Material and Methods: K562 cells and MNCs were treated with various concentrations and treatment times of GA. Inhibitory rate was detected by use of the Cell Counting Kit-8 (CCK-8) assay. Apoptosis was analyzed by morphological detection, Annexin-V/PI doubling staining, and TUNEL assays. The expression changes of pivotal proteins were evaluated by Western blotting.

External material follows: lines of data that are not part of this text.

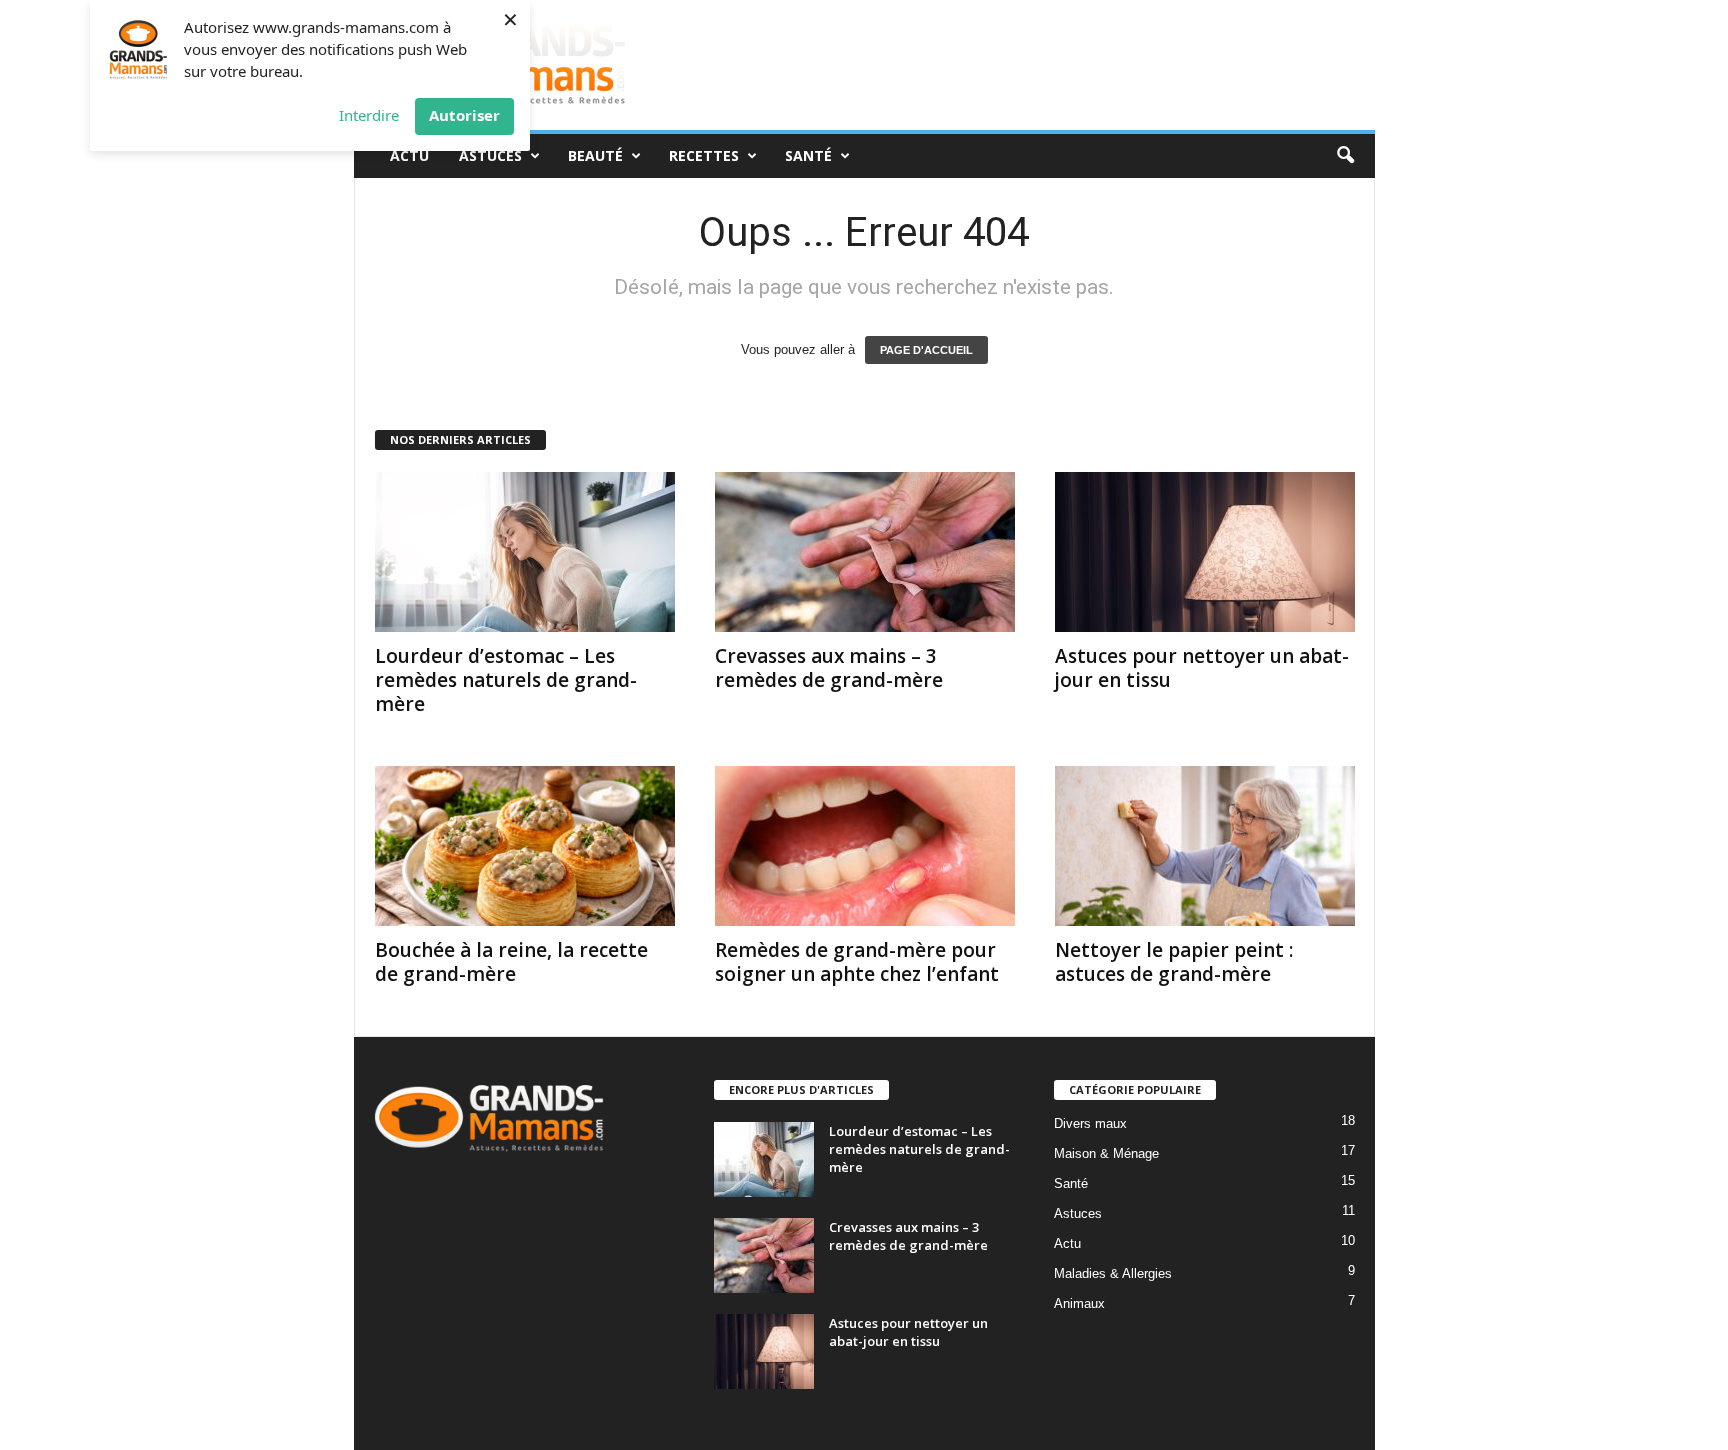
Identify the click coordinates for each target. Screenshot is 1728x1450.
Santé (808, 155)
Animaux (1079, 1303)
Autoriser (464, 115)
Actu (409, 155)
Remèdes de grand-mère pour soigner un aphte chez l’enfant (857, 962)
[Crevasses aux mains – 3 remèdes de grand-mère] (865, 552)
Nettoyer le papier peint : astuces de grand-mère (1174, 962)
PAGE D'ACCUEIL (926, 350)
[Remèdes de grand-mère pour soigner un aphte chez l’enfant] (865, 846)
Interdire (369, 115)
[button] (1345, 156)
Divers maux (1090, 1123)
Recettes (704, 155)
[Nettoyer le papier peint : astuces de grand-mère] (1205, 846)
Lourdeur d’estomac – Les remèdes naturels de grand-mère (506, 680)
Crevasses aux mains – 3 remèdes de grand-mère (829, 668)
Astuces (490, 155)
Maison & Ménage (1106, 1153)
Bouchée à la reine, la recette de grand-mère (511, 962)
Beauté (595, 155)
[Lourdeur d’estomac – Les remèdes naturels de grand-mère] (525, 552)
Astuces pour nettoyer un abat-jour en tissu (1202, 668)
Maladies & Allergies (1113, 1273)
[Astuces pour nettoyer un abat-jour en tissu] (1205, 552)
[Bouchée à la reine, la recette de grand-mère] (525, 846)
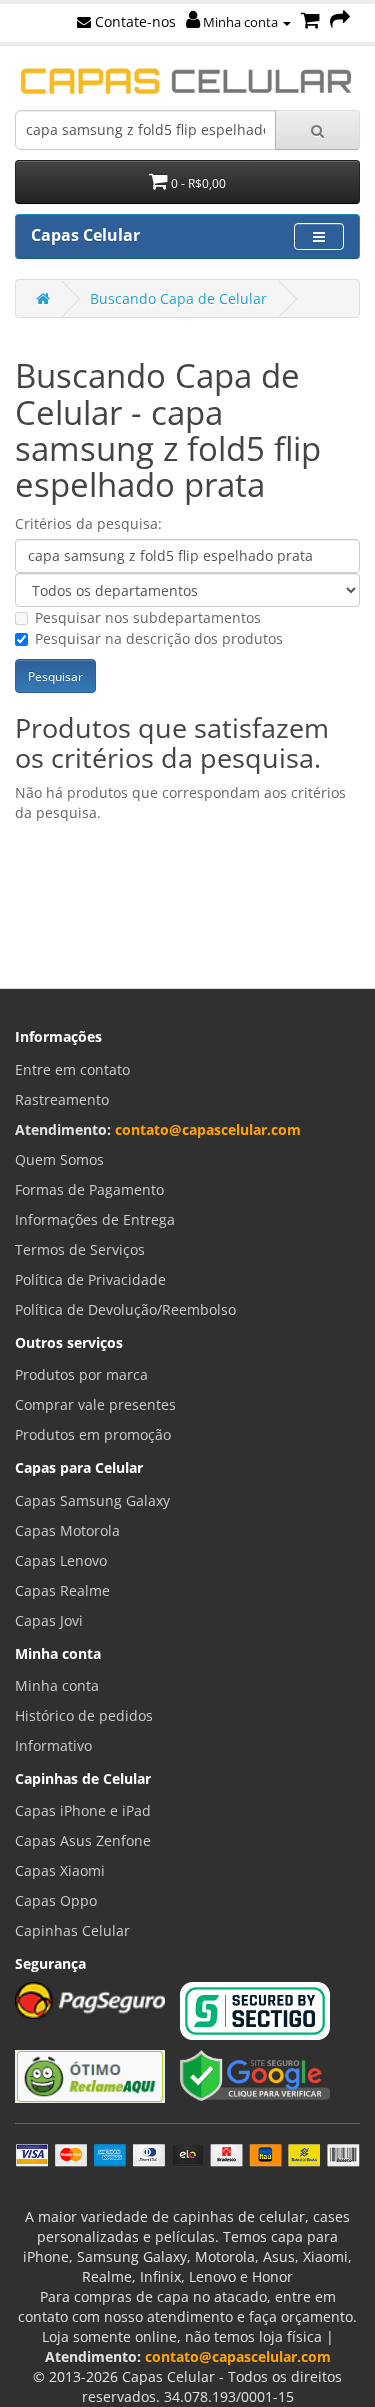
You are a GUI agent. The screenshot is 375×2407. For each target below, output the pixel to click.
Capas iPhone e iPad (83, 1810)
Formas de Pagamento (89, 1189)
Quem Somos (59, 1159)
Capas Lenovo (61, 1560)
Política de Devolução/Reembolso (125, 1309)
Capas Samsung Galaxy (92, 1500)
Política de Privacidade (90, 1279)
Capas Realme (62, 1590)
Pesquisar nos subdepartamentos (148, 617)
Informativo (53, 1745)
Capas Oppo (56, 1900)
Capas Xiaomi (60, 1870)
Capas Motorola (67, 1530)
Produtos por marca (81, 1374)
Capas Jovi (49, 1620)
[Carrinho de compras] (310, 21)
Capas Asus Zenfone (83, 1840)
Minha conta (240, 22)
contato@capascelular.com (208, 1129)
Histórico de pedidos (84, 1715)
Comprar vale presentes (95, 1404)
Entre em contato (72, 1069)
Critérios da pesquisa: (88, 523)
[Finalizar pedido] (340, 21)
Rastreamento (62, 1099)
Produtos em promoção (93, 1434)
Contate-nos (133, 21)
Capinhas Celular (72, 1930)
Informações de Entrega (95, 1219)
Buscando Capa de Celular (178, 298)
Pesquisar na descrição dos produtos (159, 638)
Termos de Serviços (80, 1249)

Results: GA not only suppressed cell proliferation, but also induced apoptosis of K562 cells in a dose-dependent manner. While it did not significantly inhibit cell proliferation of MNCs, it did induce apoptosis in a dose-dependent manner. CCK-8 assay revealed that the proliferation of K562 cells was significantly inhibited when the concentration of GA was more than 0.5 μM. Morphological detection showed the nuclei became denser and more intense orange in K562 cells after GA treatment compared with the untreated group. The expression levels of BCL-2, nuclear factor-κB (NF-κB), c-myc, phosphatidylinositol3-kinase (PI3K), and phosphorylation of serine-threonine kinase (p-AKT) were down-regulated by GA.
Conclusions: GA significantly suppressed the proliferation of K562 cells, but has less effect on MNCs. The inhibition of K562 cells proliferation and apoptosis induced by GA might be related to the down-regulation of BCL-2, NF-κB, c-myc, PI3K, and p-AKT.